A long time ago in a data center far away, there were servers that were small enough to fit on a tape. This type of data center led to a backup system design like the one in Figure 1-3. Many or most systems came with their own tape drive, and that tape drive was big enough to back up that system—possibly big enough to back up other systems. All that was needed to perform a fully automated backup was to write a few shell scripts and swap out a few tapes in the morning.
For several reasons, bandwidth was not a problem in those days. The first reason was there just wasn't that much data to back up. Even if the environment consisted of a single 10-Mb hub that was chock full of collisions, there just wasn't that much data to send across the wire. The second reason that bandwidth wasn't a problem was that many of the systems could afford to have their own tape drives, so there wasn't a need to send any data across the LAN.
Gradually, many companies or individuals began to outgrow these systems. Either they got tired of swapping that many tapes, or they had systems that wouldn't fit on a tape any more. The industry needed to come up with something better.
A few early innovators came up with the concept of a centralized backup server. Combining this with a tape stacker made life manageable again. Now all you had to do was spend $5,000 to $10,000 on backup software and $5,000 to $10,000 on hardware, and your problems were solved. Every one of your systems would be backed up across the network to the central backup server, and all you needed to do was install the appropriate piece of software on each backup "client." These software packages even ported their client software to many different platforms, which meant that all the systems shown in Figure 1-4 could be backed up to the backup server, regardless of what operating system they were running.
Then a different problem appeared. People began to assume that all you had to do was buy a piece of client software, and all your backup problems would be taken care of. As the systems grew larger and the number of systems on a given network increased, it became more and more difficult to back up all the systems across the network in one night. Of course, upgrading from shared networks to switched networks and private VLANs helped a lot, as did Fast Ethernet (100 Mb), followed by Etherchannel and similar technologies (400 Mb), and Gigabit Ethernet. But some had systems that were too large to back up across the network, especially when they started installing very large database servers that contained 100 GB to 1 TB of records and files.
A few backup software companies tried to solve this problem by introducing the media server . In Figure 1-5, the central backup server still controlled all the backups, and still backed up many clients via the 100-MB or 1000-Mb network.

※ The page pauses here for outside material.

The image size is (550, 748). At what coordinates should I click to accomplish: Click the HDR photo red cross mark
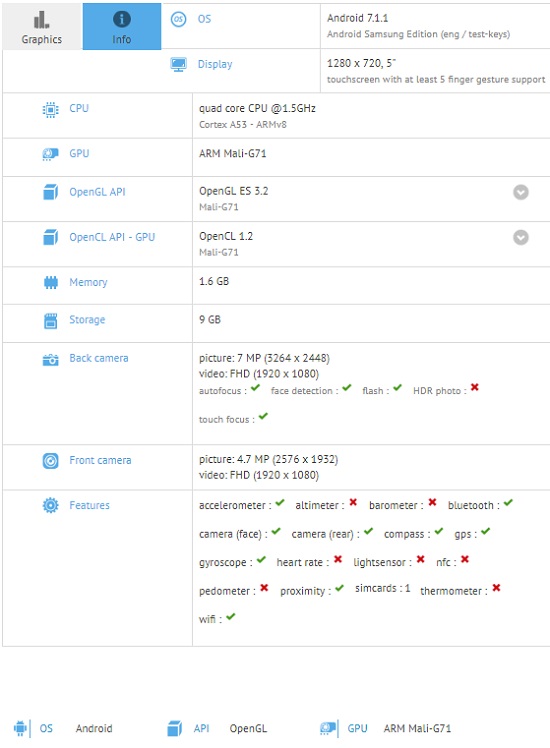(474, 387)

However, backup software that supported media servers could attach a tape library to each of the large database servers, allowing these servers to back up to their own locally attached tape drives, instead of sending their data across the network.

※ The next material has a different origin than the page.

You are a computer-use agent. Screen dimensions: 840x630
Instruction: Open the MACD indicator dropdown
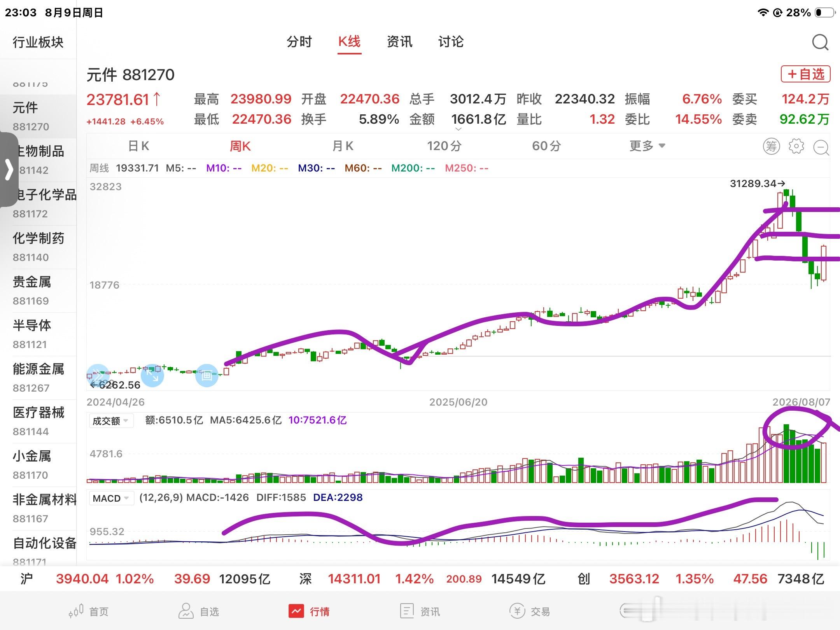pyautogui.click(x=110, y=498)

Media servers solved the immediate bandwidth problem but introduced significant costs and inefficiencies. Each server needed a tape library big enough to handle a full backup. Such a library can cost from $50,000 to more than $500,000, depending on the size of the database server. This is also inefficient because, many servers of this size don't need to do a full backup every night. If the database software can perform incremental backups, you may need to perform a full backup only once a week or even once a month, which means that for the rest of the month, most tape drives in this library go unused. Even products that don't perform a traditional full backup have this problem. These products create a virtual full backup every so often by reading the appropriate files from scores of incremental backups and writing these files to one set of tapes. This method of creating a full backup also needs quite a few tape drives on an occasional basis.
Another thing to consider is that the size of the library (specifically, the number of drives that it contains) is often driven by the restore requirements—not the backup requirements. For example, one company had a 600-GB database they needed backed up. Although they did everything in their power to ensure that a tape restore would never be necessary, they knew they might need to in a true disaster. However, the restore requirement was still three hours. If the restore required reading from tape, the restore requirement didn't change; it still had to be done in less than three hours. Based on that, they bought a 10-drive library that cost $150,000. Of course, if they could restore the database in three hours, they could back it up in three hours. This meant that this $150,000 library was going unused approximately 21 hours per day.
Some backup software vendors attempted to solve the cost problem by allowing a single library to connect to multiple hosts. If you purchased a large library with multiple SCSI connections, you could connect each one to a different host. This allowed you to share the tape library but not the drives. While this ability helped reduce the cost by sharing the robotics, it didn't completely remove the inefficiencies discussed earlier.
What was really needed was a way to share the drives. And as long as the tape drives were shared, disk drives could be shared too. What if:
A large database server could back up to a locally attached tape drive, but that tape drive could also be seen and used by another large server when it needed to back up to a locally attached tape drive?
The large database server's disks could be seen by another server that backed up its disks without sending the data through the CPU of the server that's using the database?
The disks and tape drives were connected in such a way that allowed the data to be sent directly from disk to tape without going through any server's CPU?
Fibre Channel and SANs have made all of these "what ifs" possible, including many others that will be discussed in later chapters. SANs are making backups more manageable than ever—regardless of the size of the servers being backed up. In many cases, SANs are making things possible that weren't conceivable with conventional parallel SCSI or LAN-based backups.